Previewing the Free Agent Names the White Sox Should Be Chasing This Offseason
Chicago White Sox general manager Rick Hahn has a busy offseason ahead of him. He must make decisions on several arbitration-eligible players, identify which rookies he thinks will contribute next year and choose which free agents he believes can help the White Sox recover from a disastrous 2013 campaign.
The choices Hahn makes after the season ends will go a long way towards setting the franchise up for sustatined success. Let's take a look at some of the free agents the White Sox should be chasing this offseason.
It is wise to stay within the realm of reason here, so players like Jacoby Ellsbury, Brian McCann and Robinson Cano will not be included.

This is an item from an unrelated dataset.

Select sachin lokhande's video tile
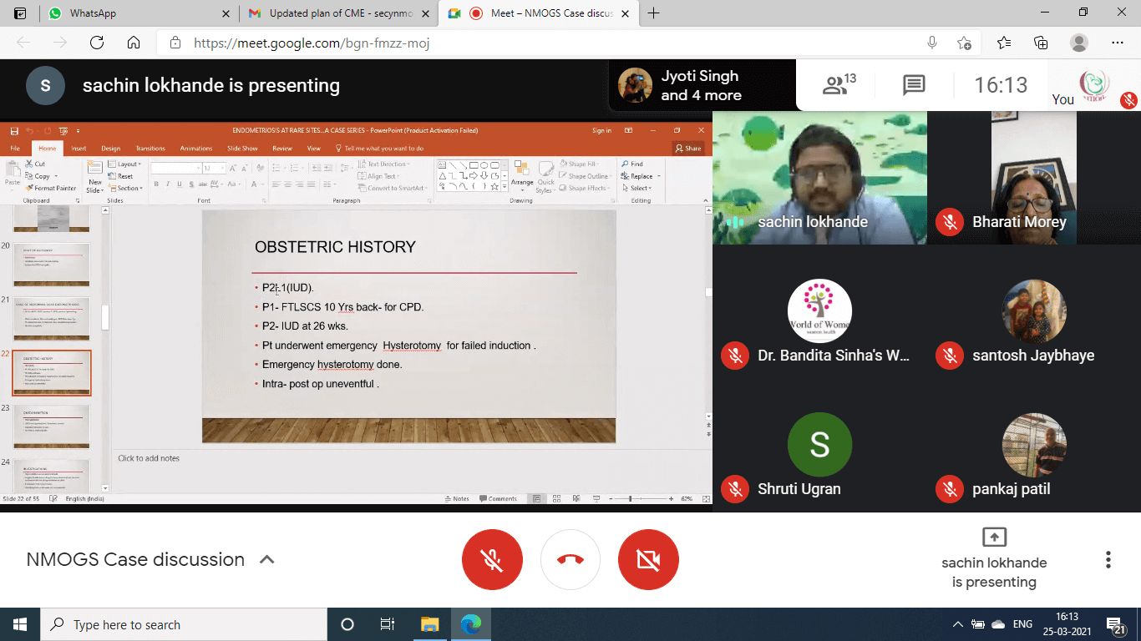This screenshot has height=641, width=1141. tap(819, 178)
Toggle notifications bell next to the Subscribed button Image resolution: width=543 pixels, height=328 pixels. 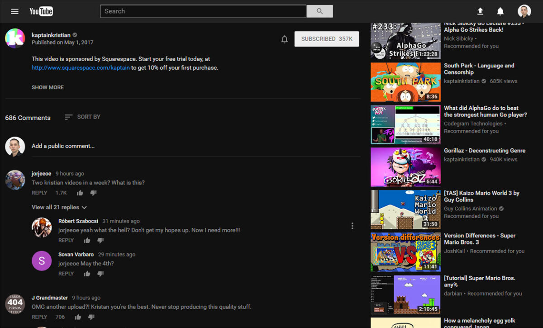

Sure, any of those players would improve the White Sox by quite a bit, and each would address a specific area of need. Unfortunately, Hahn does not have the resources—or the desire, probably—to sign a player to a contract worth upwards of $80 million or more. The front office has surprised the fanbase in the past, but maxing out a contract this winter is more than likely not in the plans.
Here are five free agents—two outfielders, two infielders and a relief pitcher—who would be great fits with the White Sox and will demand reasonable salaries for their abilities.
Projected contract figures are courtesy of Bleacher Report MLB Featured Columnist Joel Reuter. All statistics—advanced, or otherwise—are courtesy of baseball-reference.com and are accurate as of Tuesday, Sept. 24.
5. Corey Hart, 1B/OF
Corey Hart is one of the less talked about free agents, and that belies his production. A lifetime .276 hitter, Hart has hit 87 home runs, driven in 248 runs and has a .514 slugging percentage over the past three seasons for the Milwaukee Brewers. Those are outstanding numbers worthy of a much larger contract than is being projected.
Hart can play first base and in right field, possibly creating the ultimate platoon system next year. He would also give the White Sox an infusion of power and add some legitimacy to the middle of the batting order.
Even though Hart could cash in as a free agent, he may not even get there. To that point, the Milwaukee-Wisconsin Journal Sentinel’s Tom Haudricourt reported late last week that he “would take a much-reduced deal to stay with the Brewers for next season and perhaps beyond.”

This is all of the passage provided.